Maintainability is a feeling. You open a file and know within ten seconds whether you want to work on it today. You bring in a new engineer, and after a week they either feel productive or lost.
Feelings do not scale. You cannot tell a team "this codebase feels bad" and expect action. But the feeling tracks real signals, and the signals are measurable.
What "maintainable" actually means
A maintainable codebase is one where the cost of making a change stays stable over time. Add a feature this month, it costs X. Add a comparable feature in six months, it still costs roughly X. If the cost keeps rising, maintainability is falling.
This is the definition that matters. Everything else is a proxy for it.
The signals that track maintainability
None of these is the whole story. Together they are a usable proxy.
File size distribution. A healthy codebase has most files under 300 lines, a long tail up to 600, and very few over 1,000. When you see files at 2,000+ lines, they are usually doing many jobs and will resist change.
Cyclomatic complexity. The number of independent paths through a function. Functions above 15 are hard to test, hard to reason about, and hard to change. Most real cases are under 10.
Nesting depth. Code three levels deep is normal. Five levels is hard to follow. Eight levels is a sign something has gone wrong.
Naming consistency. Not measurable directly, but indirectly: are there naming patterns, or does every module follow its own convention? When naming is inconsistent across a codebase, readers spend cycles translating rather than understanding.
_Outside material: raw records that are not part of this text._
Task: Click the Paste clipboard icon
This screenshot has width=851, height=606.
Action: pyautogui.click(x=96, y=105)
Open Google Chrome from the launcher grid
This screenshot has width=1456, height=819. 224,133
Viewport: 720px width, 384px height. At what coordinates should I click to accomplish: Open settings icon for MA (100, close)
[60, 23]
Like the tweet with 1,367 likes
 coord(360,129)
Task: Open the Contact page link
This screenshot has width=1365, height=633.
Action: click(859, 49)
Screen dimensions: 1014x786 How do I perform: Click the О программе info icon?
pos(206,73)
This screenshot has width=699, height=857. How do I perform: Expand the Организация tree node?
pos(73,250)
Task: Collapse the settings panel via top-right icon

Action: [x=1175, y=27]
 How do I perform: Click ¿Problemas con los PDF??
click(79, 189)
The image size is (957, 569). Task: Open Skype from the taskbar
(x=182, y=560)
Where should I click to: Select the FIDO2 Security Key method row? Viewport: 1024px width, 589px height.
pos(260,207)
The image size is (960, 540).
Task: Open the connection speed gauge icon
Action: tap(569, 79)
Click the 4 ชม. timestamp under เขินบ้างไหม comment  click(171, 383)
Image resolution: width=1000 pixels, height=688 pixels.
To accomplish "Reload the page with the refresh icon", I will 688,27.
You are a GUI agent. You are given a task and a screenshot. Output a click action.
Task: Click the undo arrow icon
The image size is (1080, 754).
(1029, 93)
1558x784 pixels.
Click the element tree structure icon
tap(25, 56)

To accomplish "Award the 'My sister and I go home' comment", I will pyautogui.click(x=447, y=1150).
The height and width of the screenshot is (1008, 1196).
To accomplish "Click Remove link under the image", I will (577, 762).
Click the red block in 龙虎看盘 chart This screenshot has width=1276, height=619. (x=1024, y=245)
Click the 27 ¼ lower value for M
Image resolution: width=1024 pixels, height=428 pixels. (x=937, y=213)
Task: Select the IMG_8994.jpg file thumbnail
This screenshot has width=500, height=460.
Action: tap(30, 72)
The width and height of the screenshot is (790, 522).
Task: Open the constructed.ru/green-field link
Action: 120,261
Change coupling. Files that are frequently edited together are coupled. Git log reveals this. High coupling without shared purpose means changes ripple unnecessarily.
Dead code. Exports that nobody imports. Functions nobody calls. Every dead-code entry is cognitive overhead for a future reader who wonders if it matters.
Documentation density. Not strict count. The ratio of public interface that has at least a one-line description. Below 30% and new engineers will struggle to navigate.
The signals that do NOT track maintainability
Lines of code. A 10,000-line codebase can be more maintainable than a 2,000-line one if the structure is clearer. Size is a weak proxy at best.
Test count. You can have 1,000 tests and still be unable to change anything safely. Coverage numbers alone lie; assertion density matters more.
Language choice. Any language can produce maintainable or unmaintainable code. The common belief that X is "easier to maintain" is usually dressed-up familiarity.
Framework choice. Same.
Commit frequency. Many commits mean activity, not maintainability.
How to measure for real
You do not need a dedicated maintainability dashboard. You need a few tools running on every PR:
- Cyclomatic complexity scan. Most linters support it as a rule. Fail CI when a function exceeds your threshold.
- File size guard. Soft warning at 300 lines, hard fail at 500. Exceptions go through a "yes, we know" mechanism, not a silent bypass.
- Circular dependency check.
madge,dependency-cruiseror equivalent. Fail on new cycles. - Dead export detection. Tools like
knip,ts-pruneor per-language equivalents. Fail when new dead code is introduced. - Change coupling report generated weekly from git history. Not a CI gate, but a signal the team reviews.
The sum of these is a maintainability score. Not a magic number, but a trend you can track.
What the trend tells you
Absolute values are hard to interpret in isolation. "Our complexity score is 7" means nothing without context.
Trends are easier. "Complexity score has risen from 5.2 to 7.8 over the last quarter while new features are landing" is clear: maintenance is deteriorating faster than the work justifies. Time to pause and refactor.
"Score has stayed at 6.5 for six months" is healthy. The team is absorbing change without losing structure.
The job is to watch the trend and intervene early. By the time maintainability feels bad, the cost to fix is high. The signals move earlier than the feeling.
The loop
Measure continuously. Review weekly. Intervene when a trend turns the wrong way. Not dramatic work. Just sustained attention.
Teams that do this have codebases that stay workable for years. Teams that do not have codebases that accumulate complexity until someone proposes a rewrite. The cost of the rewrite always exceeds the cost of the attention that would have prevented it.